The Easter egg hunt is back on!
A Wisconsin man accused of stealing guns and writing a 161-page anti-government manifesto to President Trump is in custody, authorities say.
Joseph Jakubowski is accused of stealing 18 guns from a store near Janesville on April 4.
The Rock County Sheriff’s Office says 32-year-old Jakubowski was captured without incident around 6 a.m. Friday near Readstown, Wisconsin.
The Wisconsin property owner who found Jakubowski says the fugitive was cordial when he confronted him camping on his farm. Jeffrey Gorn tells The Associated Press he was driving his four-wheeler on his property when he spotted him.
Gov. Scott Walker says his annual Easter egg hunt is back on after a man accused of mailing an anti-government manifesto to the White House and stealing 18 guns from a Wisconsin store was captured without incident. They canceled the egg hunt Thursday, citing safety concerns, as authorities searched for Joseph Jakubowski, who had been on the run since April 4.
More than 150 local, state and federal law enforcement officials had been searching for Jakubowski, whom authorities suspected of stealing at least 16 high-end firearms April 4 from a gun shop in Janesville, a town not far from Wisconsin’s southern border. Police said he had also written a 161-page antigovernment and anti-religion manifesto, which he apparently mailed to President Trump at the White House.
About 6 a.m. Friday, officers approached Jakubowski and took him into custody without incident, authorities said; he will be taken back to Rock County to face charges.
Rock County Sheriff Robert Spoden said during a news conference April 7 that investigators determined Jakubowski had been “highly agitated by national politics.” Authorities said in a statement that his 161-page manifesto included “grievances against government and personal angst towards anyone or anything other than natural law or rule.”
The FBI has evaluated his manifesto “to better understand his mindset,” Spoden said.

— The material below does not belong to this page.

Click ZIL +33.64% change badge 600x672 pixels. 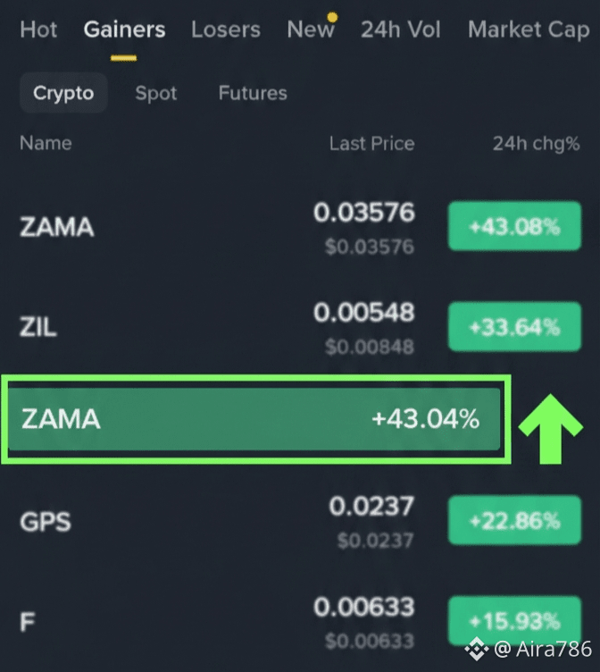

“It’s really a long, laundry list of injustices that he believes the government and society and the upper class have put forward on the rest of the citizens,” Spoden told reporters about the document. “So there’s really nothing specific where he’s saying, ‘I was wronged in this way’ or ‘I was wronged in that way.’ It’s just an overview that he feels that the government, and law enforcement in particular, are acting as terrorists and are enslaving the people and creating this environment that he finds unacceptable.”